Children have mild clinical COVID-19 symptoms than adults [17] and it seems that SARS-CoV-2 may not be an asthmogenic virus. Sajuthi et al. [18] found a strong association of viral infection and T2 inflammation-causing ACE2 downregulation and TMPRSS2 upregulation in children. Thus, it seems that airways of allergic patients have low ACE2 expression which may protect from COVID-19, but higher TMPRSS2 expression may also cause rapid deterioration to severe symptoms. ACE2 and TMPRSS2 gene expression did not differ in healthy and asthmatic patients. The Severe Asthma Research Program-3 (SARP), showed sputum cells of males, diabetics, and African Americans, had a high expression of ACE2 and TMPRSS2, which explains their poor prognosis with COVID-19 [19]. They also demonstrated early evidence that inhaled corticosteroid use is associated with a decrease in sputum ACE2 and TMPRSS2 gene expression.

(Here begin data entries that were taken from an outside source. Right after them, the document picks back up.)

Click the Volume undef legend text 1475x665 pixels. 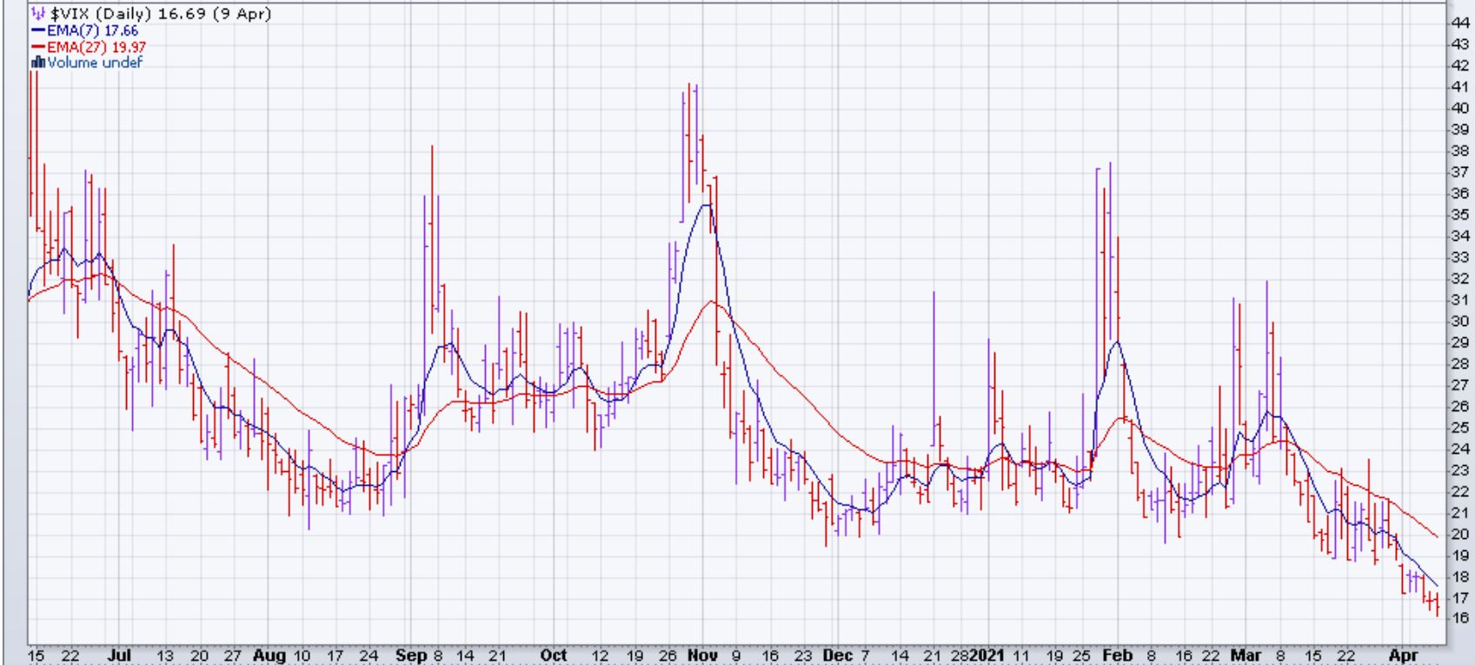click(x=94, y=63)
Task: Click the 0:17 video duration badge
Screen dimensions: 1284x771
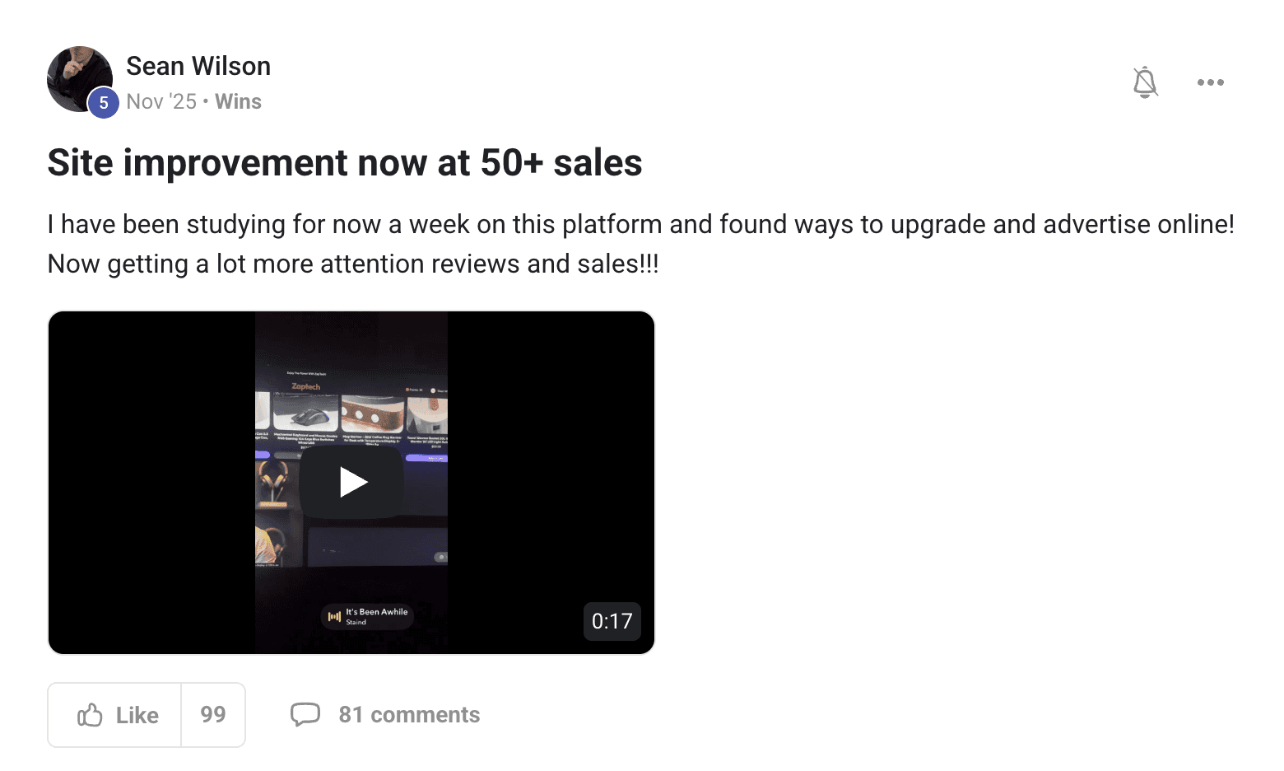Action: (x=612, y=621)
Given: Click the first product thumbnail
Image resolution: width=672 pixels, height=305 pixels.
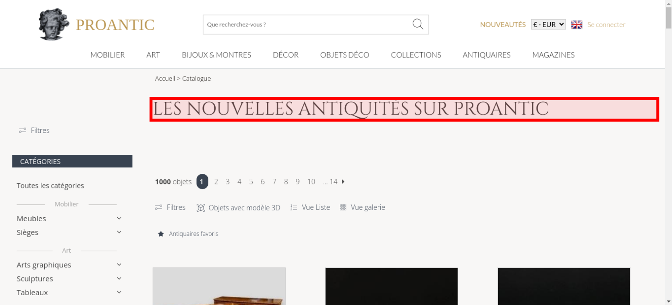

The anatomical, histological, and inflammatory mediators similarities between allergic rhinitis and asthma gave rise to the “One airway, One disease” concept. Hence, allergic rhinitis should be treated in patients with asthma to prevent asthma exacerbations. An expert consensus statement by ARIA-EAACI (ARIA-MASK group and European Academy of Allergy and Clinical Immunology) was recommended for allergic rhinitis patients infected with COVID-19, and they suggested to continue intranasal corticosteroids (INS) at the recommended therapeutic dose [9]. Stopping the treatment of allergic rhinitis especially INS may increase sneezing and thus lead to the rapid spread of the virus [20]. INS normalizes the nasal mucosa and mucociliary clearance and does not reduce immunity. Preliminary data suggest ciclesonide blocks in vitro replication of SARS-CoV-2 RNA [21] and inhibits its cytopathic activity [22]. Further research on this is very important as it may reduce the risk and severity of COVID-19.

Global Initiative for Asthma (GINA) guidelines recommends all asthmatic patients to be treated with inhaled corticosteroids (ICS) with or without long-acting beta 2 agonists (LABA) as controllers. Patients with allergic diseases should maintain their inhaled corticosteroids [23], biologics [24], and allergen immunotherapy [25]. Subcutaneous immunotherapy (SCIT) requires repeated visits to allergists or hospitals and may not be possible during this pandemic for all. In such exceptional situations, sublingual immunotherapy (SLIT) may be considered if the allergist and patient agree [10]. Patients should be educated about refraining from stopping the medication or making self dose adjustments as it may precipitate asthma exacerbations and might require hospitalization. Telemedicine and digital platforms are preferred for follow up consultations to minimize the risk of viral spread and at the same time deliver personalized care.

Conclusion

Low ACE2 expression in airway cells of individuals with airway allergies (allergic rhinitis and allergic asthma) decreases their susceptibility to COVID and may not be a risk factor for severe infection. However, this is not true for nonatopic asthma phenotype. Studies are needed to understand the impact of respiratory allergic diseases and T2 inflammatory response on COVID-19 severity and susceptibility. It is paramount to continue asthma and allergic rhinitis treatment with inhaled corticosteroids, biologics, and allergen immunotherapy during the COVID-19 pandemic.